Ling Chi in Cyberspace

Lately there has been a discussion about the possible dimensions of what some like to call Cyberwar.

Apart from the obvious connection to computer security of any brand the topic does have a political angle that only a few writers have explored so far.

Oxblood Ruffin, member of the hacker/hacktivist collective Cult of the Dead Cow, is one of those who did. His musings on the topic are summed up in this piece he wrote for the Forbes India Magazine.

While I agree with most of his conclusions I also can’t but point out a facet of the Cold War that this „Cold Infowar“ may also have and which Oxblood IMHO seems to have neglected in his analysis.

I fully subscribe to his statement that it would be suicide for China and the US to go head to head with all out cyberwar, just like a direct conflagration between the US and the USSR during the Cold War, but the following scenario is also well feasible.

Cyberwar by Proxy

The world is interconnected by much more than just the fiberoptics conduits that transport bits and bytes. Our industries increasingly rely on raw materials that only low-income countries in the Third World can provide at competetive cost.

During the Cold War between the eastern and western blocs both sides incited wars, mainly in Africa, whose main target was to interrupt the flow of certain materials to the other side’s industries, or to gain all out control of the deposites in certain parts of the continent.

In those days one needed armies for the job.
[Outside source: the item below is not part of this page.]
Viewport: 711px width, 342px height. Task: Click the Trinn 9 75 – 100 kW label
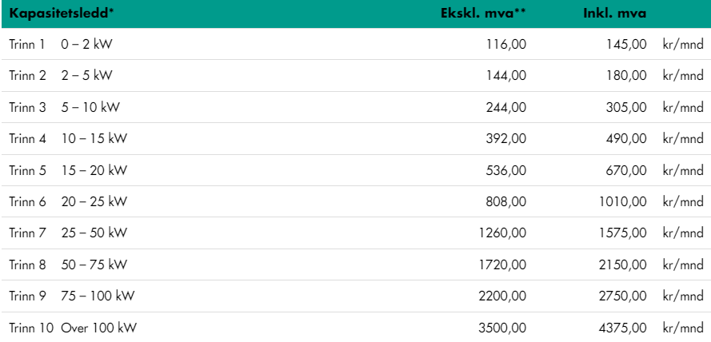click(x=71, y=296)
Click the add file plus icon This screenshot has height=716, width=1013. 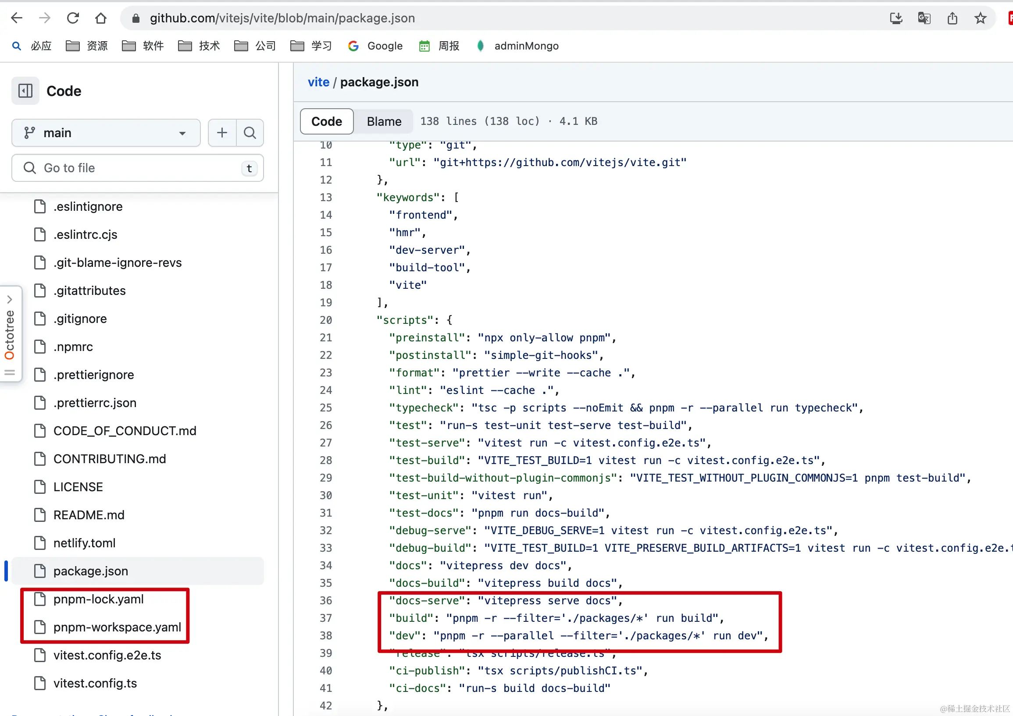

Today a motivated band of hackers can wreak the same damage to the supply chain that previously required a violent conflict.

China is aggresively moving into those African countries with supplies of rare earths and other minerals that are important to its booming computer industry. Most of the shipments go through only a handful of ports, mainly in equatorial Africa to both sides of the Congo basin.

Mining, railroads and port operations are huge consumers of power. Power that in equatorial Africa comes mainly from hydro-electric installations, which in turn are controlled via SCADA systems.

Stefan Langner, a security expert specialising in Programmable Logic Controllers (PLC) once said when discussing Stuxnet, "If you can’t get at the reactor, just go after the other big thingy with much less independent safety – the turbine."

Tests have shown that a 350 Megawatt water turbine will disintegrate with the power of a small tactical nuke when incorrectly disconnected from the drive-train to the generator under high loads.

A modern 1 Gigawatt turbine will create a crater that’s visible from Earth orbit.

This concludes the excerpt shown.